Input for this task:
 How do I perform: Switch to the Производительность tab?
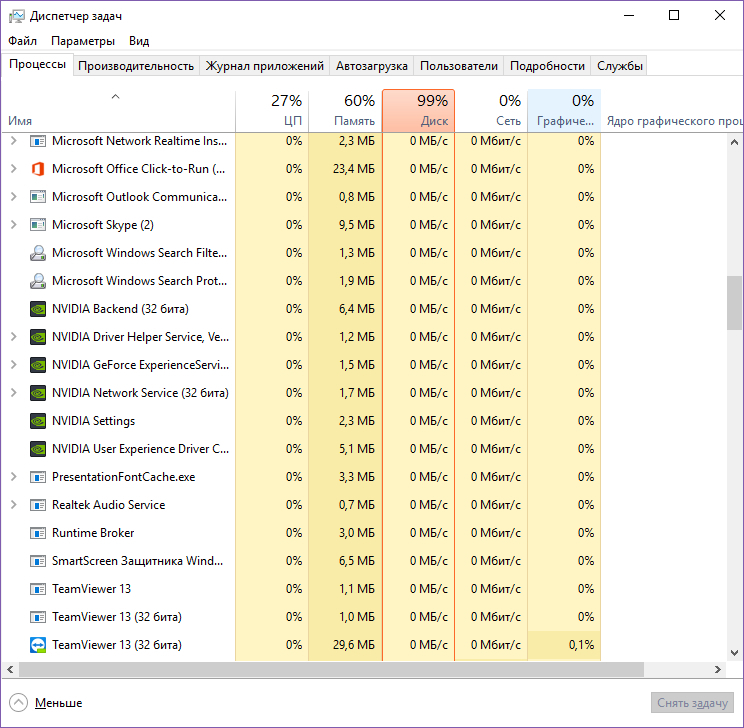[x=136, y=66]
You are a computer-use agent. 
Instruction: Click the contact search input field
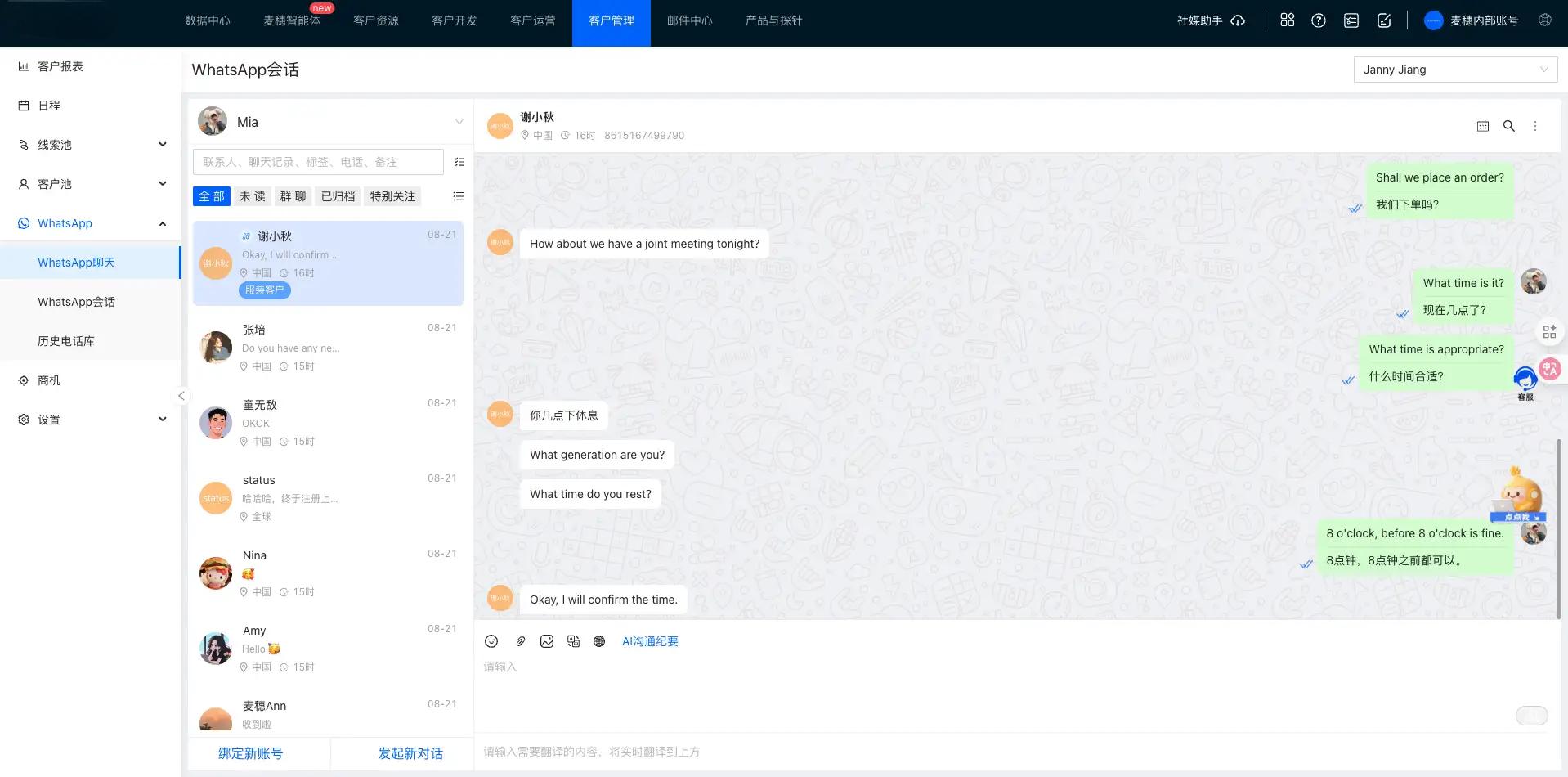[318, 162]
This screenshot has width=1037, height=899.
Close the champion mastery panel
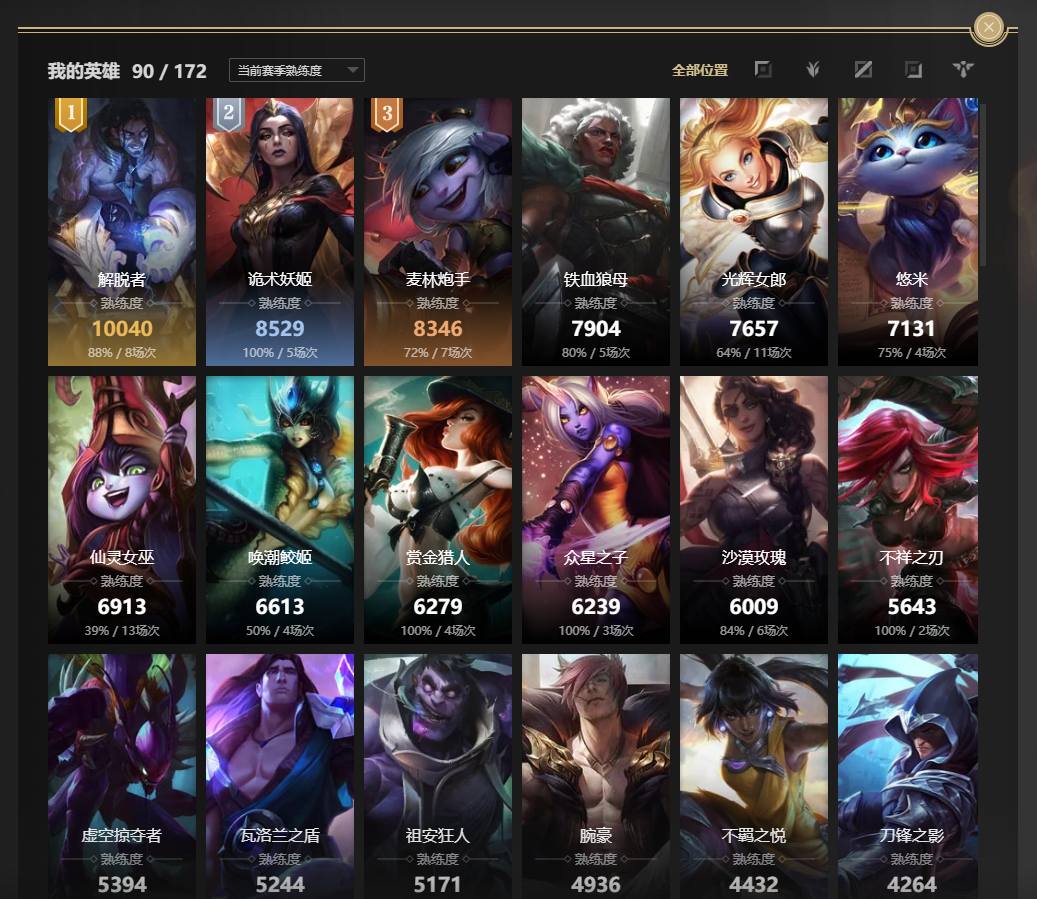point(989,28)
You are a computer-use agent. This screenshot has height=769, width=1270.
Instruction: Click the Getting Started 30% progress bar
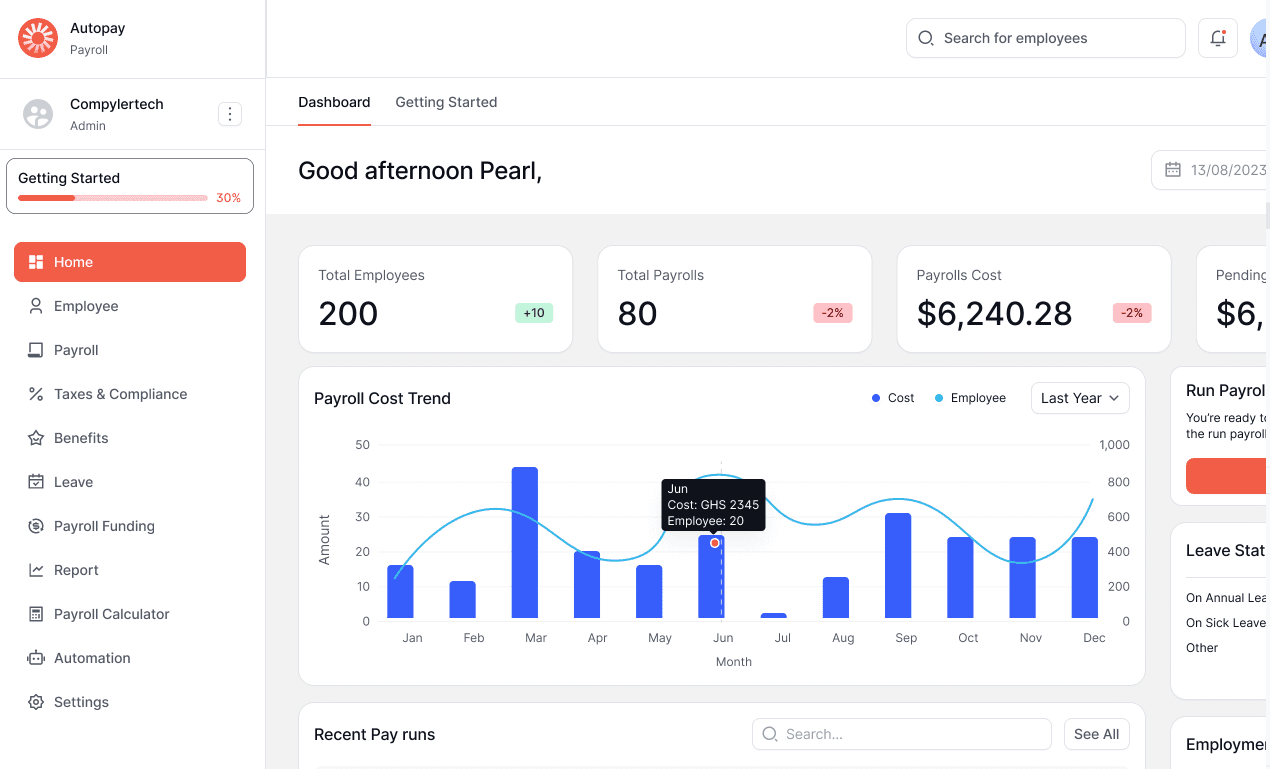click(113, 198)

Requirement: Word for word, reproduce all of the data, but keep out the pictures.

Expected answer:
 How do I perform: Switch to the Производительность tab?
[x=136, y=66]
You are a computer-use agent. 
Instruction: Click the contact search input field
[318, 162]
This screenshot has width=1037, height=899.
Close the champion mastery panel
point(989,28)
You are a computer-use agent. This screenshot has height=769, width=1270.
Instruction: Click the Getting Started 30% progress bar
click(113, 198)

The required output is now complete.